=== Task to carry out ===
Render the entries from the start up to and including the line with "Action: coord(682,1091)" as a Markdown table with the columns Row and Line, putting each line in its own numbered row and skipping blank lines. Leave the pictures out.

Entries for locating displayed items:
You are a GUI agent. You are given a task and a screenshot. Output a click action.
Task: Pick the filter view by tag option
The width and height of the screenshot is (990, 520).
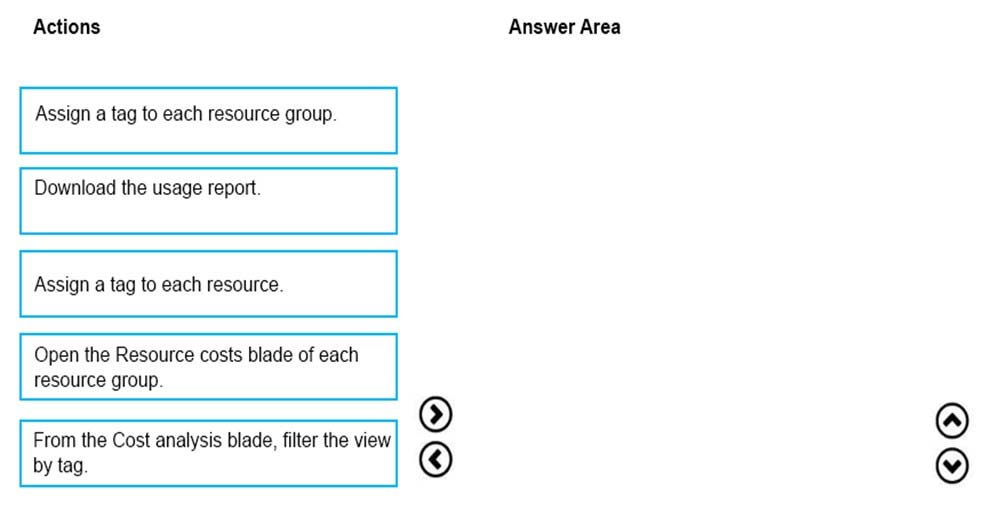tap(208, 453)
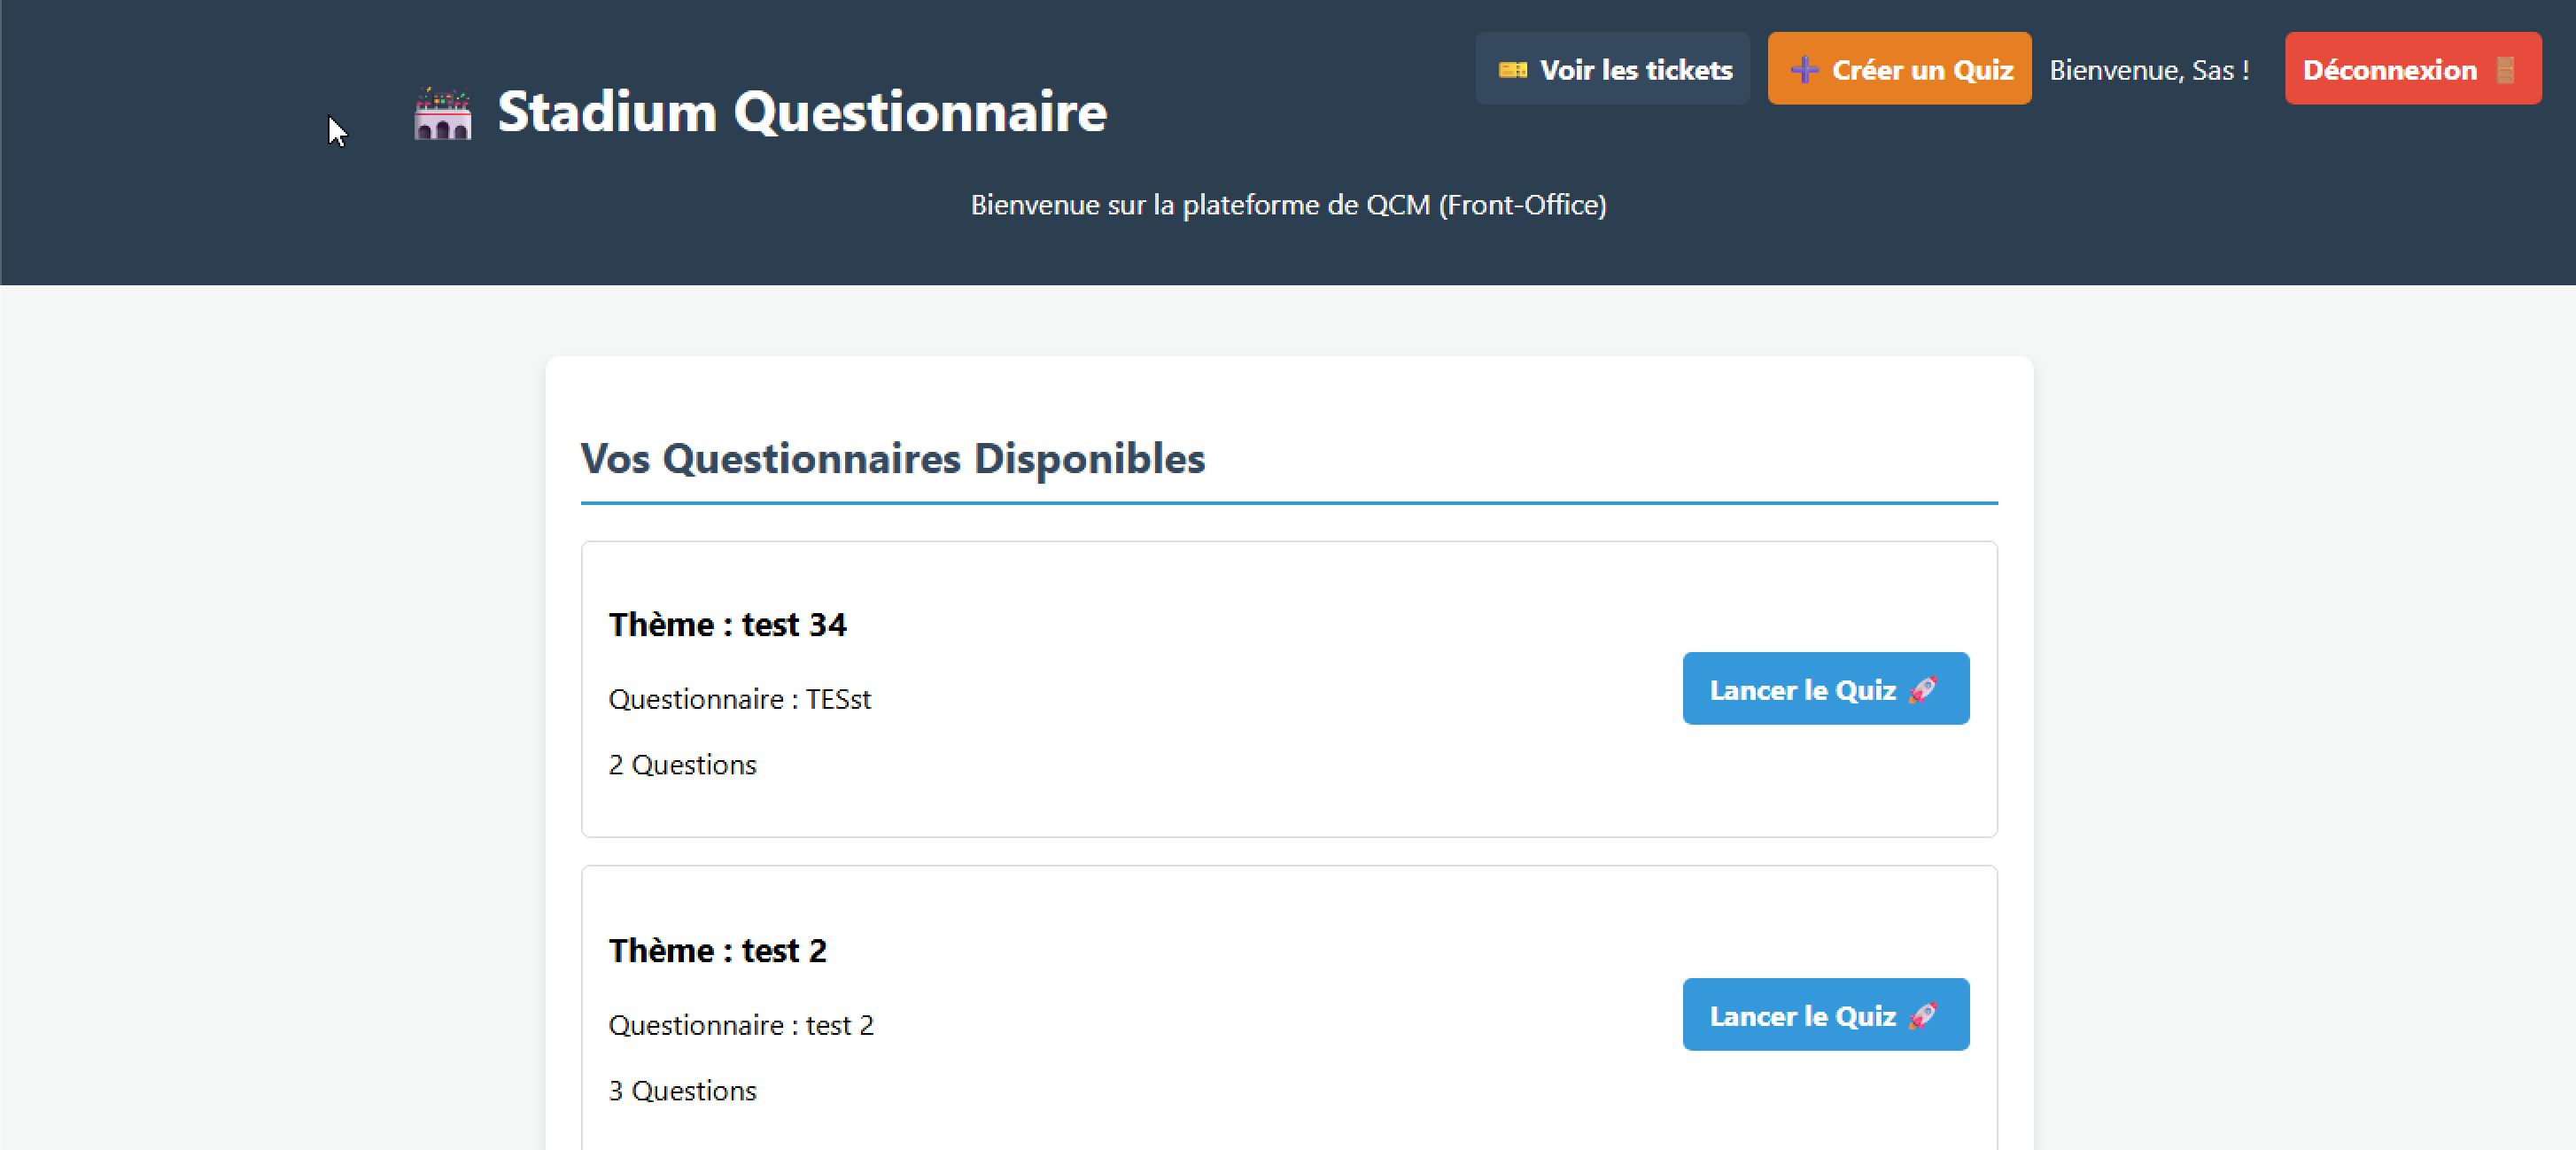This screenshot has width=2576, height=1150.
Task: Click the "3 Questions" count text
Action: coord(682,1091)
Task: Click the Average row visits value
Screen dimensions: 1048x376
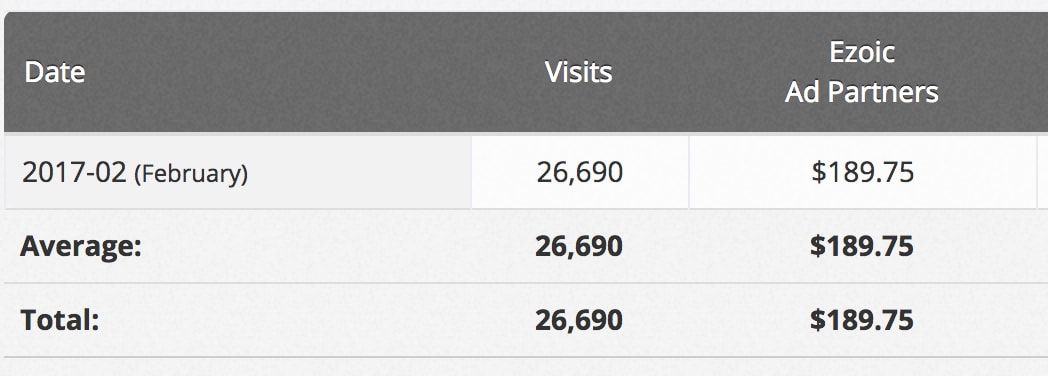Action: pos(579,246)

=== Exercise answer ===
| Row | Line |
|---|---|
| 1 | You are a GUI agent. You are given a task and a screenshot. Output a click action. |
| 2 | Task: Pick the filter view by tag option |
| 3 | The width and height of the screenshot is (990, 520). |
| 4 | tap(208, 453) |
| 5 | This screenshot has width=2576, height=1150. |
| 6 | Task: Click the "3 Questions" count text |
| 7 | Action: coord(682,1091) |